Мы также можем задаться вопросом — кажется, это один из важнейших вопросов, касающихся будущего литературы, — не сможет ли простое невинное незнание, присущее в равной степени авторам и читателям, помочь роману держаться на ходу и достигнуть новых вершин. Может быть, в 2025 или 2050 году писатель, обладающий естественным чувством стиля, вскормленный бессистемным чтением, никогда не слышавший о проектах массового высшего образования в сфере свободных искусств, разрабатывавшихся в середине ХХ века, захочет создать яркого персонажа — например, женщину, которая изменила своему супругу — или изобразить широкое социоисторическое полотно. Может быть, он ничего не будет знать об Эмме Бовари, или Молли Блум, или Кролике Энгстроме. Может быть, это будет она, и она не столкнется с «Войной и миром», «США» или «Войной конца света» — еще меньше вероятность, что она прочтет все три романа. Точно нет, даже из нас мало кто на это способен. «Солнце светило, не имея другого выбора, на ничего нового». Такова первая строка первого опубликованного романа Беккета. Но что если у солнца не будет воспоминаний о том, что оно видело вчера? Не будет ли оно изливать свой свет не так устало?

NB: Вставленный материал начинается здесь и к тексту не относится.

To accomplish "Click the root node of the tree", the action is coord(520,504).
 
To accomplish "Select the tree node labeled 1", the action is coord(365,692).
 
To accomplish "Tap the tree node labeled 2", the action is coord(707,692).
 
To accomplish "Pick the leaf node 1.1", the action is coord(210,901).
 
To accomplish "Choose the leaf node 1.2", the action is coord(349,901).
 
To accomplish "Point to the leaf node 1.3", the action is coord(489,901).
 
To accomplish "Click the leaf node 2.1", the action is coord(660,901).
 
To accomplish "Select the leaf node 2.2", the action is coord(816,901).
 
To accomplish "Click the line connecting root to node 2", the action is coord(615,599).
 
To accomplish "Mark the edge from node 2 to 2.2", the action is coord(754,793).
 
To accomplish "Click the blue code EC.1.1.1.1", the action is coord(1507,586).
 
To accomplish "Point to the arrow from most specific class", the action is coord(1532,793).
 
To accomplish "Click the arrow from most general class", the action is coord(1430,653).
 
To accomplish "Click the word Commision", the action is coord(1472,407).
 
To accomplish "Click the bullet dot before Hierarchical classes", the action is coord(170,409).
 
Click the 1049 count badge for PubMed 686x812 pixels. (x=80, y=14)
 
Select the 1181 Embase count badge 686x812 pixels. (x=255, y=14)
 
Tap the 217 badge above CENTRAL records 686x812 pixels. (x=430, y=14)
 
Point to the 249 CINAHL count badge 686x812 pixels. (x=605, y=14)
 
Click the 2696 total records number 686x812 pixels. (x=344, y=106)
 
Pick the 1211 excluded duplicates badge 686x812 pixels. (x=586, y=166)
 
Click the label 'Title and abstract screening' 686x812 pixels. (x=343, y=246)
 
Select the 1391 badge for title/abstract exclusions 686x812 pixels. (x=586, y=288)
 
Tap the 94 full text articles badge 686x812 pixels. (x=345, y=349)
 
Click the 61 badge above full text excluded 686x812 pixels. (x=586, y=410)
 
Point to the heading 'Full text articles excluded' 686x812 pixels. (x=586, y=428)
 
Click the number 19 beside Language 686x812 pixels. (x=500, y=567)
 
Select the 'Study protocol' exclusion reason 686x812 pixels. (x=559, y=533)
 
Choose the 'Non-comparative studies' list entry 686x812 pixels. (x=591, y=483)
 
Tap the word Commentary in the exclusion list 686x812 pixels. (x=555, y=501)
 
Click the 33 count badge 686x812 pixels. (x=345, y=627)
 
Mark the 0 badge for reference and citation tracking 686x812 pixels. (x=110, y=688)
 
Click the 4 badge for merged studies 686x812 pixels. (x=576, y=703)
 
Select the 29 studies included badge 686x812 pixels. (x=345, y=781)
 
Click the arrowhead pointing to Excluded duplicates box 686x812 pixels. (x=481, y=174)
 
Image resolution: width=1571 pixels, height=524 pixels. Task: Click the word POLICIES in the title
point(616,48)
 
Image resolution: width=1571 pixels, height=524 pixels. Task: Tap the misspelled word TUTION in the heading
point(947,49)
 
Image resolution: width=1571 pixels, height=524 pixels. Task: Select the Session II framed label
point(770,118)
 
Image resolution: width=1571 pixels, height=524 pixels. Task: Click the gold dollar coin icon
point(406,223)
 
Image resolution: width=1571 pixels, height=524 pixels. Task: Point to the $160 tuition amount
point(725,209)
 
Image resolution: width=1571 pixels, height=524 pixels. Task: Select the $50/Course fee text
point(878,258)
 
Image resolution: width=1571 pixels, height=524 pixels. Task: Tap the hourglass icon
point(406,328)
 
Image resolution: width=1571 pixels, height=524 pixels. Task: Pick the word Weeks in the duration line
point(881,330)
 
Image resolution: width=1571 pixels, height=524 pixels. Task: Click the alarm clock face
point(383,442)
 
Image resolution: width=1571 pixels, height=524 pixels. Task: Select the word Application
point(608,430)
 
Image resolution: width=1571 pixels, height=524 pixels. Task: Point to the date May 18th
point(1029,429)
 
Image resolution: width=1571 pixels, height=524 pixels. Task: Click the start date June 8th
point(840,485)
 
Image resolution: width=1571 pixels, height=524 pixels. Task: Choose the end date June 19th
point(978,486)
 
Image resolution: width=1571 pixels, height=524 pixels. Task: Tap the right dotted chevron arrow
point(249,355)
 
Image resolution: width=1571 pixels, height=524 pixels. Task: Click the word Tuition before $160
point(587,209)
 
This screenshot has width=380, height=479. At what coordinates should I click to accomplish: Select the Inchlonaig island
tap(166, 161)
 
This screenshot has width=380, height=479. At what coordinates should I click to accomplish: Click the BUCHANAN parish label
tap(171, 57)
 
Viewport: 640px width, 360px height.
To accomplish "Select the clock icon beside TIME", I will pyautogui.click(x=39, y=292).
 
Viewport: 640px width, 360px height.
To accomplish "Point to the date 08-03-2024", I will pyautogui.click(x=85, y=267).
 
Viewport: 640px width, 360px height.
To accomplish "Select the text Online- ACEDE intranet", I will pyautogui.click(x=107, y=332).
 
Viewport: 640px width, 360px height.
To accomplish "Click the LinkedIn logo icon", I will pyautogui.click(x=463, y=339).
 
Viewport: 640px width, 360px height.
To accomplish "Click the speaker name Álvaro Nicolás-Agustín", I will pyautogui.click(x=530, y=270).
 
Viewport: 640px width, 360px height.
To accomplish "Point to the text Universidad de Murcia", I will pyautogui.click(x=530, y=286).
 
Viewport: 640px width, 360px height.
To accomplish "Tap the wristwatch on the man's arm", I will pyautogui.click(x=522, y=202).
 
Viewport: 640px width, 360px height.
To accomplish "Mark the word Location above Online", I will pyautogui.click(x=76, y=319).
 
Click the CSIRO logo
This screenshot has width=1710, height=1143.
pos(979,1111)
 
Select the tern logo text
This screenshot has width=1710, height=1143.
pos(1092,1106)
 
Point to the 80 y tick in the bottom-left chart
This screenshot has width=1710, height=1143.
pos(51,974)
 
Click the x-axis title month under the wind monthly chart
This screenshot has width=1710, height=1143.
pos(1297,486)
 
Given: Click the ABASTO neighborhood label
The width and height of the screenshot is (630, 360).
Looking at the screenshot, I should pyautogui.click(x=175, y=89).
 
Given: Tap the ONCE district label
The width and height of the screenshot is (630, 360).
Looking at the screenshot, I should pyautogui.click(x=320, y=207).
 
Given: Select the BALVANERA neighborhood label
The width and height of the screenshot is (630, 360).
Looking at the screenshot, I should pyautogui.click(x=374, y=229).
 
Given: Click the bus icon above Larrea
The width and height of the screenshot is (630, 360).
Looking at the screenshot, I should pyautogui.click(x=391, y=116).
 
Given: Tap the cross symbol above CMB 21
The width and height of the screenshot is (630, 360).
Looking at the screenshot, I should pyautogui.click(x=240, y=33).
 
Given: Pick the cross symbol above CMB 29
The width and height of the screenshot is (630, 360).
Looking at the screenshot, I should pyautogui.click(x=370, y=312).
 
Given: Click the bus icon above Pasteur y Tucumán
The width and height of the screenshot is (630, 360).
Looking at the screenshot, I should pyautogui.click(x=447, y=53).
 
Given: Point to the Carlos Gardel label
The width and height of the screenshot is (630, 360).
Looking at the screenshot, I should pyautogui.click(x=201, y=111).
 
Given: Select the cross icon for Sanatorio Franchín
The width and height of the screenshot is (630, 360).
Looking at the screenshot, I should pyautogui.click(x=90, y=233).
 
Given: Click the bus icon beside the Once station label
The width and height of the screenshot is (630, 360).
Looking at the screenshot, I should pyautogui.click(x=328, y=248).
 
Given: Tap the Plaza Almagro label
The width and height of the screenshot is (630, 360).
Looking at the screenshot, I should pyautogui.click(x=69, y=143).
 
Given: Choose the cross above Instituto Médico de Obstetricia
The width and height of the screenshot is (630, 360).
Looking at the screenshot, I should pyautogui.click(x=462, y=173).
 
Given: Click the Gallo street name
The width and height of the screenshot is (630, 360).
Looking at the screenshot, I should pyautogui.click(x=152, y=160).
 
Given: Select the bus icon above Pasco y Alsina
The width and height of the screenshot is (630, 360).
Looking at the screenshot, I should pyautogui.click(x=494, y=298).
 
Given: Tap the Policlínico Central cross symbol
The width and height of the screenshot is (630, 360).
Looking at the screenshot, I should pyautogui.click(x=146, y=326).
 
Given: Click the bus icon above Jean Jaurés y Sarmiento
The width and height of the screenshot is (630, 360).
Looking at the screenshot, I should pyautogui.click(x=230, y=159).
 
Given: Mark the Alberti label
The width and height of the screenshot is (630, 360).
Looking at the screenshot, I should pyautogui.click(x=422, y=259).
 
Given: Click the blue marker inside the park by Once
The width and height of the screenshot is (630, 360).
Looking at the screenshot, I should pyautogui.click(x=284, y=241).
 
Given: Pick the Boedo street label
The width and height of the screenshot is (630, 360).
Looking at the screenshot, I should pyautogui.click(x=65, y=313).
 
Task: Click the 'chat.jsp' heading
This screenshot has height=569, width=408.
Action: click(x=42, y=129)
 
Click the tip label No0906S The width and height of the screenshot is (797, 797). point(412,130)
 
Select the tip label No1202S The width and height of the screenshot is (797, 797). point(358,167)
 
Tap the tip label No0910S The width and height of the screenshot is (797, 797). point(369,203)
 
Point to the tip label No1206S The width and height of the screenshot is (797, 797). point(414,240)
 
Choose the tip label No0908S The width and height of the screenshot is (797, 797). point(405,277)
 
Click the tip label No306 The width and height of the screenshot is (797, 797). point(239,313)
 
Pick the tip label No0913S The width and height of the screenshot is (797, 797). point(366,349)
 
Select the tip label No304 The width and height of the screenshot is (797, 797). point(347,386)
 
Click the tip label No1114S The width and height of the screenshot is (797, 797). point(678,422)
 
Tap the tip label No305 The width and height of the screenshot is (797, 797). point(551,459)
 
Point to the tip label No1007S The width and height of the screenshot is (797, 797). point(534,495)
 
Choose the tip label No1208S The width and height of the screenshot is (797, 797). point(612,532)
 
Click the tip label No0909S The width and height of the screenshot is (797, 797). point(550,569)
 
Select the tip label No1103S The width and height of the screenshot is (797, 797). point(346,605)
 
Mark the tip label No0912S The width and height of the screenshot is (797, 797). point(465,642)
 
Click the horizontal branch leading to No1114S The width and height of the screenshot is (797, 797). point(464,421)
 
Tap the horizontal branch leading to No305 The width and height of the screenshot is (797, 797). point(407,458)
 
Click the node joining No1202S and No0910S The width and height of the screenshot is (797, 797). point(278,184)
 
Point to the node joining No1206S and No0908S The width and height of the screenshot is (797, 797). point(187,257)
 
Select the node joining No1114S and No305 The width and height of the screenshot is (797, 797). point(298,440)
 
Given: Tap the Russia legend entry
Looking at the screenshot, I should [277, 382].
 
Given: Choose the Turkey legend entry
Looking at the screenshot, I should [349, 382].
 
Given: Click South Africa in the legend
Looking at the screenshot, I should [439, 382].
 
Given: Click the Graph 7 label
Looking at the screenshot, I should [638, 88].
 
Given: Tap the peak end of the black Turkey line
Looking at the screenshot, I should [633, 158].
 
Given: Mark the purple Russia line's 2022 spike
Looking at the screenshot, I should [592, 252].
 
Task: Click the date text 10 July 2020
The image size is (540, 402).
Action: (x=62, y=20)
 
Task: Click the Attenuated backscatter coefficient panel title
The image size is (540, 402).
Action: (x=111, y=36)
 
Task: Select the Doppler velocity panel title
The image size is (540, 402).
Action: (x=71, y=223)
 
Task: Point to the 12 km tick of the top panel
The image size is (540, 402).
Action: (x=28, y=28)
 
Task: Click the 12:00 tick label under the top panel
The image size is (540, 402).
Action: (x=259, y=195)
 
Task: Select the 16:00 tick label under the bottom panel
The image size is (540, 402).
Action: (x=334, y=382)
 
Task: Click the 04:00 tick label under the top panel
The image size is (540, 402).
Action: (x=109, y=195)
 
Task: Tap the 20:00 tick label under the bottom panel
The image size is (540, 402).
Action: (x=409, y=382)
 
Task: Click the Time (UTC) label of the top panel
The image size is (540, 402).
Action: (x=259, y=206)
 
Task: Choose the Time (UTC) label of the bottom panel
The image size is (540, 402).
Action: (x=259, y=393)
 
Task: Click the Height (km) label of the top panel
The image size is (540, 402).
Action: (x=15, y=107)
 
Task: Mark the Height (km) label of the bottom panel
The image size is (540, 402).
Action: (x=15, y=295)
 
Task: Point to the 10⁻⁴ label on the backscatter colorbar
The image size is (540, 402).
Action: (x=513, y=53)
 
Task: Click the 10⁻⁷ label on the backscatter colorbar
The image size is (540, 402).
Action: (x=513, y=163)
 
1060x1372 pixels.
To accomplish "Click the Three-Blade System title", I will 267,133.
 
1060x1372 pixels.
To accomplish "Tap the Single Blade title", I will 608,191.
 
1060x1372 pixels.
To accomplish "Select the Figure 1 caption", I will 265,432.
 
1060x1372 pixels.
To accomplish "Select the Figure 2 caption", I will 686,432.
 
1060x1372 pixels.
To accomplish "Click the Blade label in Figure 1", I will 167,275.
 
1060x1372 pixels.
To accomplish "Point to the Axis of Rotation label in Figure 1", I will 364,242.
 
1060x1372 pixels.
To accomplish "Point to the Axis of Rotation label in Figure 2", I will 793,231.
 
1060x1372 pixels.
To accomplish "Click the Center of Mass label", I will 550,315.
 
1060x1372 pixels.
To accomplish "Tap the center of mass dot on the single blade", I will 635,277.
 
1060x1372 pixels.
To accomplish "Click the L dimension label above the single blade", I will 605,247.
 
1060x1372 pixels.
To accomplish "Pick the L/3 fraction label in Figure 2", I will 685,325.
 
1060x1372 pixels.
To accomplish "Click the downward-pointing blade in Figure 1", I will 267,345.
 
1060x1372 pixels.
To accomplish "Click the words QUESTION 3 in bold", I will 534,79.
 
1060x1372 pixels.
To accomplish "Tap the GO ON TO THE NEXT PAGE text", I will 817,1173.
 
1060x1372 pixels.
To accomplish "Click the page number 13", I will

Штаб-квартира централизованного развития романного жанра располагалась во Франции, и можно сказать, что роман умер в рабочем кабинете Беккета в 1958 году, немногим более чем через сто лет после его рождения, в каком бы городе вы не расположили его lieu de naissance. Возможно, он уже никогда не сможет завоевать прежнее главенствующее положение, обрести прежнюю долю на рынке. Сегодня он влачит скорее некое загробное существование. Но завершится ли оно когда-нибудь? Вспомните строки из пьесы Беккета Конец игры:
Клов: Ты веришь в будущую жизнь?
Хэмм: Моя всегда была такой.
Хэмм имел в виду, что он живет в аду, что он был рожден там. Но если использовать эти слова в качестве девиза цеха романистов, они приобретут другое значение: однажды умерев, роман теперь может жить вечно, или по меньшей мере столь долго, сколько существует наша цивилизация и память о нем.